## AIM OF THE EXERCISE
Return every line of the listing below so that it matches the original exactly.

*-*-*

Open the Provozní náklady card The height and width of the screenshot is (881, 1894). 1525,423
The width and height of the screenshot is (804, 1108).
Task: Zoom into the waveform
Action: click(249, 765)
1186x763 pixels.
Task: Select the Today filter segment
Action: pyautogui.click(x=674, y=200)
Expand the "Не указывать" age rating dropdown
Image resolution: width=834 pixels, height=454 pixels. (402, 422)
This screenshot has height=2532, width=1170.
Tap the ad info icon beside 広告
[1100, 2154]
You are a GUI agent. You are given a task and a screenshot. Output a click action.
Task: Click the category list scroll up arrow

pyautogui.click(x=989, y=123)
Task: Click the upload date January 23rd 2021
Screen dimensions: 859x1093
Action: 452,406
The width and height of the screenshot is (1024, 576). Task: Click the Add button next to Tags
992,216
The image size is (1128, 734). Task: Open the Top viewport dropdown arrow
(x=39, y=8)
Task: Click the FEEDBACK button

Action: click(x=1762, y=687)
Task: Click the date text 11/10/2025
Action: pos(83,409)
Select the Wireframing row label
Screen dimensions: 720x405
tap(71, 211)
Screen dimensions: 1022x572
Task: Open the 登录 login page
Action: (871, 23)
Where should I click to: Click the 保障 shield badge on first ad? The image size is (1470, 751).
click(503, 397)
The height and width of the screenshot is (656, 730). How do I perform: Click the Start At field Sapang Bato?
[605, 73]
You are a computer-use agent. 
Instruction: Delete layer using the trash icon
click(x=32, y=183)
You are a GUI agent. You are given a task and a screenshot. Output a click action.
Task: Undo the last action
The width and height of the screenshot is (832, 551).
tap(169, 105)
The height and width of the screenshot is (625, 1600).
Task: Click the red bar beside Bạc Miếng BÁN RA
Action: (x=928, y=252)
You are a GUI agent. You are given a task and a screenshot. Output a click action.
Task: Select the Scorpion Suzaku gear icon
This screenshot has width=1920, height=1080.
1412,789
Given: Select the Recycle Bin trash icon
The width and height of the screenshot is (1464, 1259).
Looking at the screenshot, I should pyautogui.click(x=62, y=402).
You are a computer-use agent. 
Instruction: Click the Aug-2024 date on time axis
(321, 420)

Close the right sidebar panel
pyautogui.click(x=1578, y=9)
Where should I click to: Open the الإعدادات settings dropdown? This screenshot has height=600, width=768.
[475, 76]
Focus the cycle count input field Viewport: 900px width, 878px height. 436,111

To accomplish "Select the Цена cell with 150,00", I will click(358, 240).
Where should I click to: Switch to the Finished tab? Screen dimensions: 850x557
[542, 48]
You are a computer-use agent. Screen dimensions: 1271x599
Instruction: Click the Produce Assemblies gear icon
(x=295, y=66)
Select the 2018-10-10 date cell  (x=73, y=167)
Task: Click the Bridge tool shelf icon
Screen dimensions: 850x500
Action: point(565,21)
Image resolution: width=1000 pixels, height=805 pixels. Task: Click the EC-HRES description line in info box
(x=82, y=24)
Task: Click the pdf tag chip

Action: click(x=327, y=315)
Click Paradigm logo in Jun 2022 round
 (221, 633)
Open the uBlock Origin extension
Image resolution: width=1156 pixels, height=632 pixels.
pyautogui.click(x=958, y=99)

*-*-*

## EXERCISE RESPONSE
Open the Provozní náklady card The height and width of the screenshot is (881, 1894). 1525,423
The width and height of the screenshot is (804, 1108).
Task: Zoom into the waveform
Action: click(249, 765)
1186x763 pixels.
Task: Select the Today filter segment
Action: pyautogui.click(x=674, y=200)
Expand the "Не указывать" age rating dropdown
Image resolution: width=834 pixels, height=454 pixels. (402, 422)
This screenshot has height=2532, width=1170.
Tap the ad info icon beside 広告
[1100, 2154]
You are a GUI agent. You are given a task and a screenshot. Output a click action.
Task: Click the category list scroll up arrow

pyautogui.click(x=989, y=123)
Task: Click the upload date January 23rd 2021
Screen dimensions: 859x1093
Action: 452,406
The width and height of the screenshot is (1024, 576). Task: Click the Add button next to Tags
992,216
The image size is (1128, 734). Task: Open the Top viewport dropdown arrow
(x=39, y=8)
Task: Click the FEEDBACK button

Action: click(x=1762, y=687)
Task: Click the date text 11/10/2025
Action: pos(83,409)
Select the Wireframing row label
Screen dimensions: 720x405
tap(71, 211)
Screen dimensions: 1022x572
Task: Open the 登录 login page
Action: (871, 23)
Where should I click to: Click the 保障 shield badge on first ad? The image size is (1470, 751).
click(503, 397)
The height and width of the screenshot is (656, 730). How do I perform: Click the Start At field Sapang Bato?
[605, 73]
You are a computer-use agent. 
Instruction: Delete layer using the trash icon
click(x=32, y=183)
You are a GUI agent. You are given a task and a screenshot. Output a click action.
Task: Undo the last action
The width and height of the screenshot is (832, 551).
tap(169, 105)
The height and width of the screenshot is (625, 1600).
Task: Click the red bar beside Bạc Miếng BÁN RA
Action: (x=928, y=252)
You are a GUI agent. You are given a task and a screenshot. Output a click action.
Task: Select the Scorpion Suzaku gear icon
This screenshot has width=1920, height=1080.
1412,789
Given: Select the Recycle Bin trash icon
The width and height of the screenshot is (1464, 1259).
Looking at the screenshot, I should pyautogui.click(x=62, y=402).
You are a computer-use agent. 
Instruction: Click the Aug-2024 date on time axis
(321, 420)

Close the right sidebar panel
pyautogui.click(x=1578, y=9)
Where should I click to: Open the الإعدادات settings dropdown? This screenshot has height=600, width=768.
[475, 76]
Focus the cycle count input field Viewport: 900px width, 878px height. 436,111

To accomplish "Select the Цена cell with 150,00", I will click(358, 240).
Where should I click to: Switch to the Finished tab? Screen dimensions: 850x557
[542, 48]
You are a computer-use agent. Screen dimensions: 1271x599
Instruction: Click the Produce Assemblies gear icon
(x=295, y=66)
Select the 2018-10-10 date cell  (x=73, y=167)
Task: Click the Bridge tool shelf icon
Screen dimensions: 850x500
Action: point(565,21)
Image resolution: width=1000 pixels, height=805 pixels. Task: Click the EC-HRES description line in info box
(x=82, y=24)
Task: Click the pdf tag chip

Action: click(x=327, y=315)
Click Paradigm logo in Jun 2022 round
 (221, 633)
Open the uBlock Origin extension
Image resolution: width=1156 pixels, height=632 pixels.
pyautogui.click(x=958, y=99)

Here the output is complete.